The environmental law organization EarthJustice is currently campaigning in California for the Right to Zero. The idea is to push for policies that change the way Californians use energy to transport themselves and their goods. Technology is already in place to build electric vehicles and produce energy from renewables. If you acknowledge the reality of our changing climate and the health problems that plague residents of California’s most polluted corridors, the Right to Zero campaign seems like a no-brainer.
But is it?
There is no doubt that we must move away from fossil fuels. California’s emission standards and policies like Cap-and-Trade are models for other states to consider as we begin to realize the effects of the mess we’ve gotten ourselves into. However, even these practices, which many perceive as radical and inconvenient, should be considered only as a starting point. Instead, Right to Zero seems to view these means as an end in itself.
Everyone loves the idea of having their organic, gluten-free cake with non-hydrogenated frosting and eating it, too. Too often, efforts to create an environmentally friendly lifestyle are merely an attempt to power the industrial status quo with “green” energy. While the Right to Zero agenda of producing no emissions at street level is a worthy goal, it won’t solve the underlying problem of industrial culture.
Unfortunately, industrial culture as we know it is possible only when fueled by a bountiful supply of cheap, concentrated energy. We’ve been working our way through such a glut for the last 150 years or so. But as fossil fuels become harder and more energetically expensive to obtain, and the effects of a century and a half of burning them come home to roost, we need a better plan than just turning off the coal plants and rehooking the grid wires to wind farms. We need a completely new vision.
For instance, let’s stop pretending that hooking everything up to the electrical grid will ever be energy efficient. No matter how electricity is generated, a surprising amount is lost between the power plant and the final end use. Thermodynamic limits mean that only a fraction of the potential energy in the material we burn to create electricity actually makes it onto the grid in the first place. Granted, this matters more when we’re burning coal than when we’re collecting sunlight, but diffuse and fickle sunlight isn’t up to powering all of our energy wants, either. Once the power is sent through the wires, even more is lost as heat every step of the way.
Lost in Transmission: How much energy do we lose from plant to plug? Posted by Inside Energy.
One way to make better use of energy is to create it much closer to the end user. This means decentralizing production and empowering individual households to create the energy they need. Of course, it’s hard to fuel a modern, electricity-hungry home only on the power the household can create for itself with local renewables. That’s why an honest reckoning and reduction our needs and wants to more manageable levels for a lower energy budget is the first step toward true sustainability. This does not mean buying new cars that are built in power-sucking factories so that we can plug them into the grid and fuel them with coal burned miles away (and probably in a poorer neighborhood). These moves only outsource our pollution to somewhere else.

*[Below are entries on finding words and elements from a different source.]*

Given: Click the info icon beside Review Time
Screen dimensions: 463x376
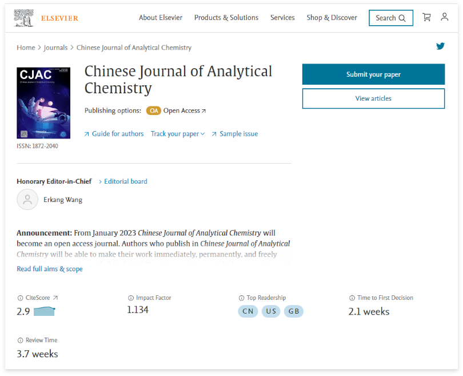Looking at the screenshot, I should point(21,341).
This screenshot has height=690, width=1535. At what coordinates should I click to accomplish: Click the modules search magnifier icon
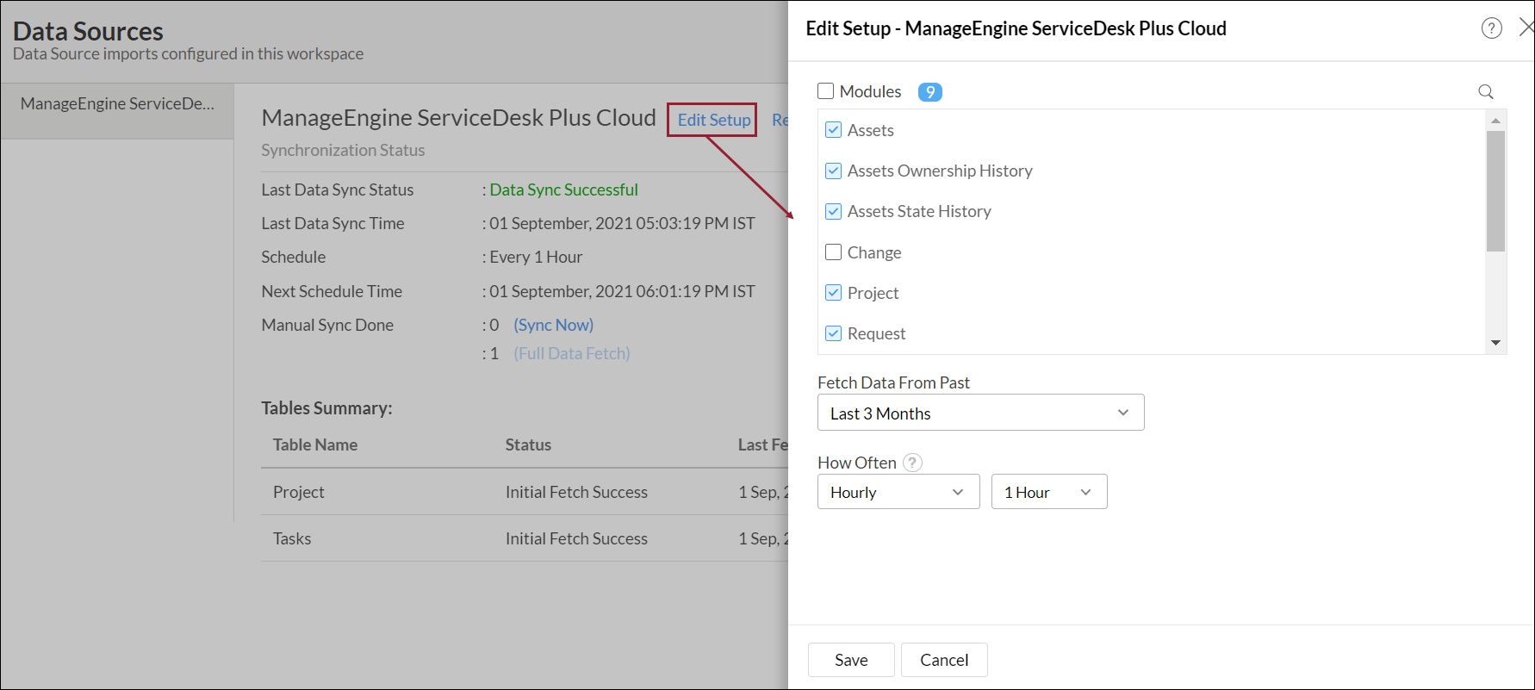pos(1486,92)
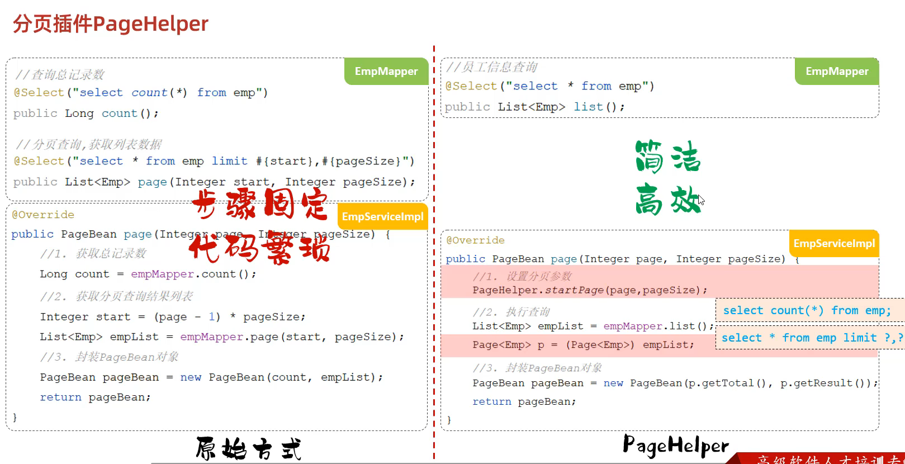Click the red banner in bottom-right corner
The height and width of the screenshot is (464, 905).
(822, 458)
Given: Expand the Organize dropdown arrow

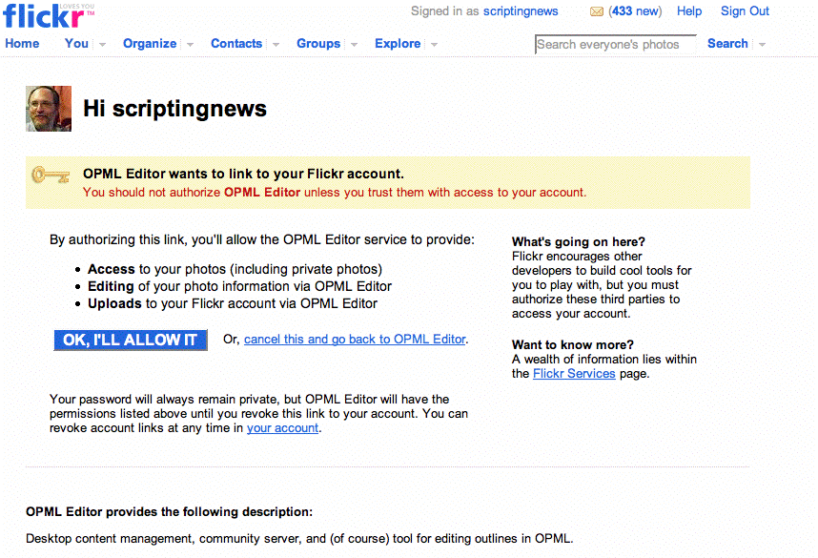Looking at the screenshot, I should coord(190,45).

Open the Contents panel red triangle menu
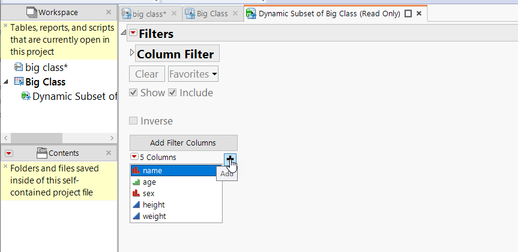[x=9, y=153]
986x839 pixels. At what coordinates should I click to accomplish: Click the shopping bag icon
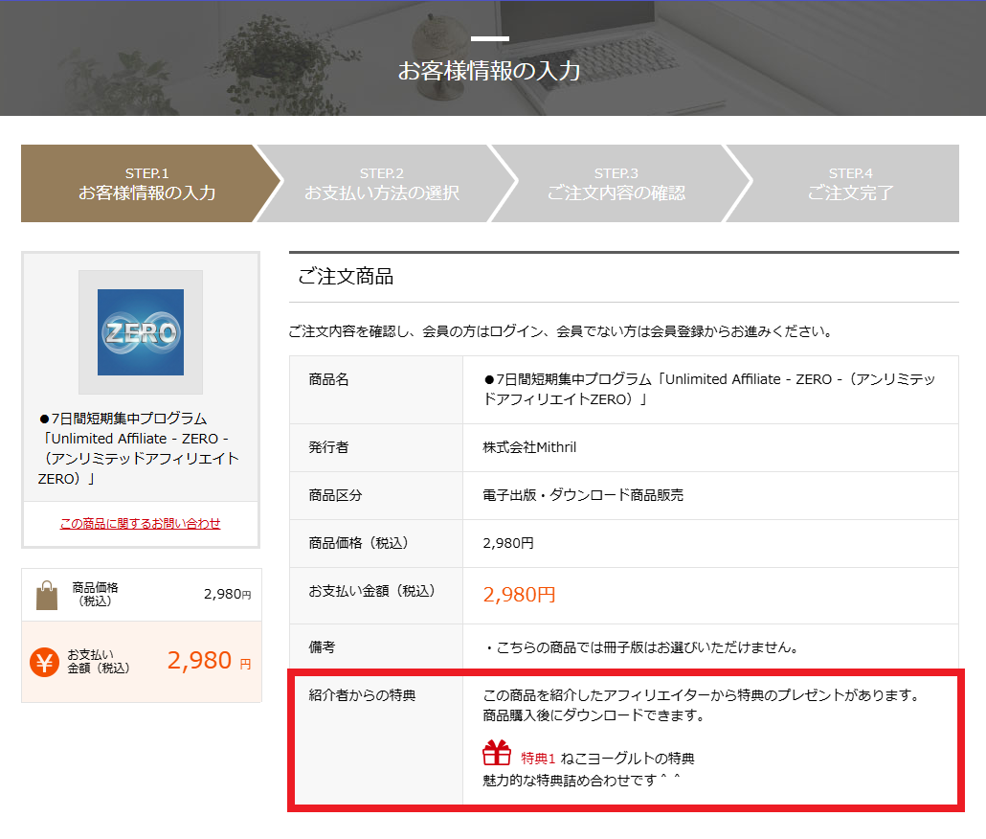[x=47, y=594]
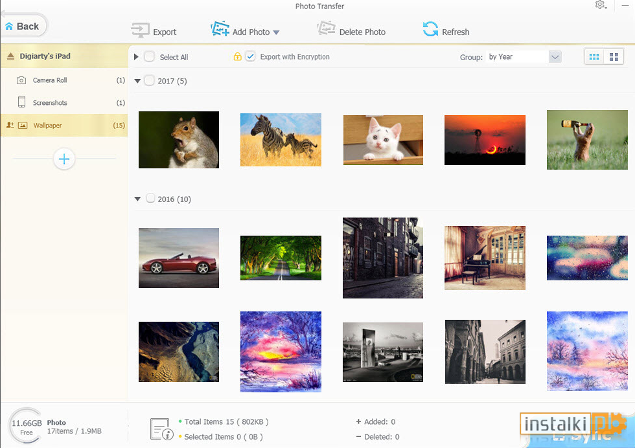This screenshot has width=635, height=448.
Task: Open settings gear in title bar
Action: point(600,5)
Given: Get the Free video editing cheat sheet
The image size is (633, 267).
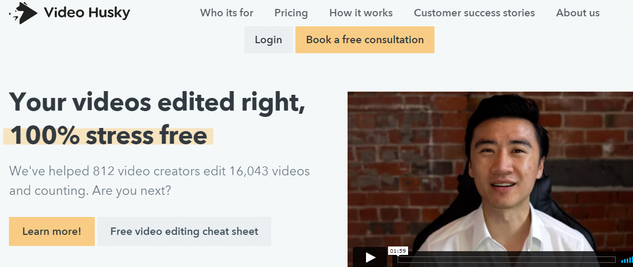Looking at the screenshot, I should 184,232.
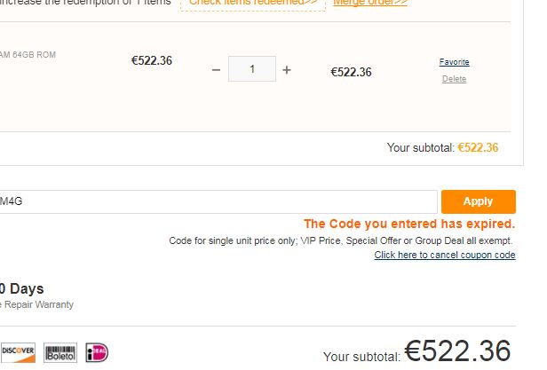Add the item to Favorite
The image size is (547, 370).
[x=455, y=62]
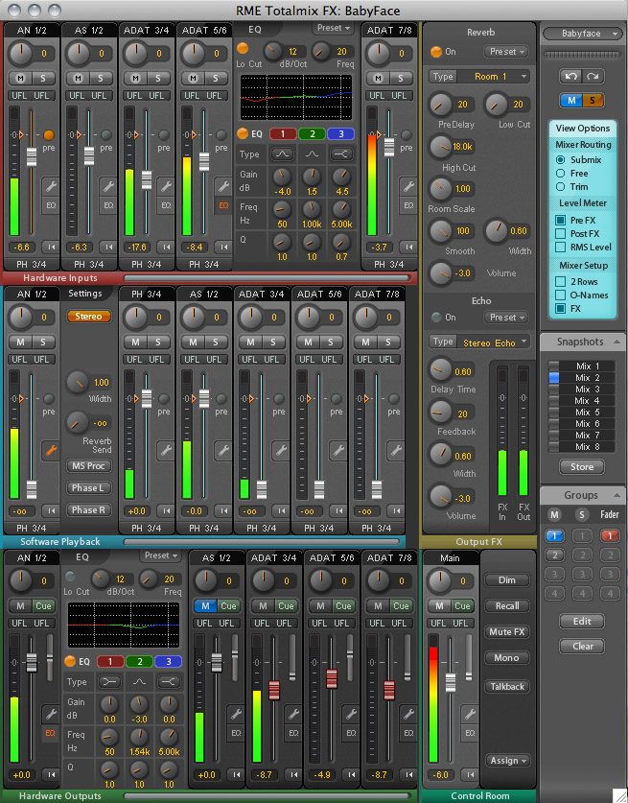Turn off the Reverb On indicator

[436, 51]
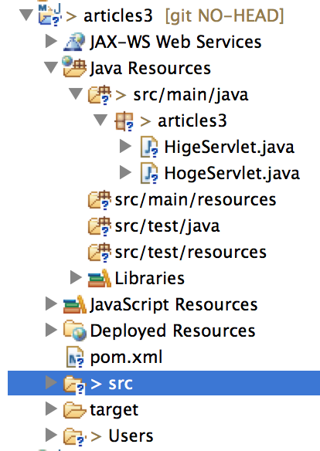Click the Libraries books icon

coord(99,278)
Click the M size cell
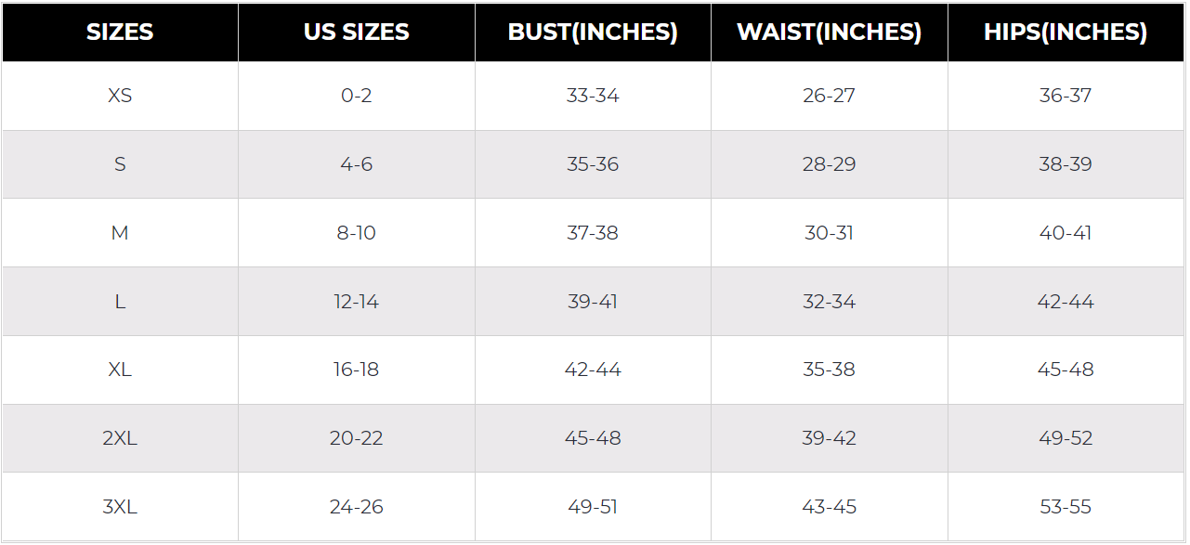This screenshot has width=1190, height=545. pyautogui.click(x=120, y=233)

Of course, the Reagan administration sold us on the idea that we didn’t have to suffer through all of this hippy-dippy efficiency stuff. And except for local campaigns like Right to Zero, the Trump administration is pounding nails in environmentalism’s upcycled wooden coffin. The challenge we face is daunting. It’s hard to fight both businesses and the government in order to save the world for ourselves and our coal-rolling neighbors. That’s one reason why green veneers, like Right to Zero, which assure us we can do so without giving up any of our modern comforts, tempt us so easily. Don’t be seduced, though. The fight should be for a much bigger prize.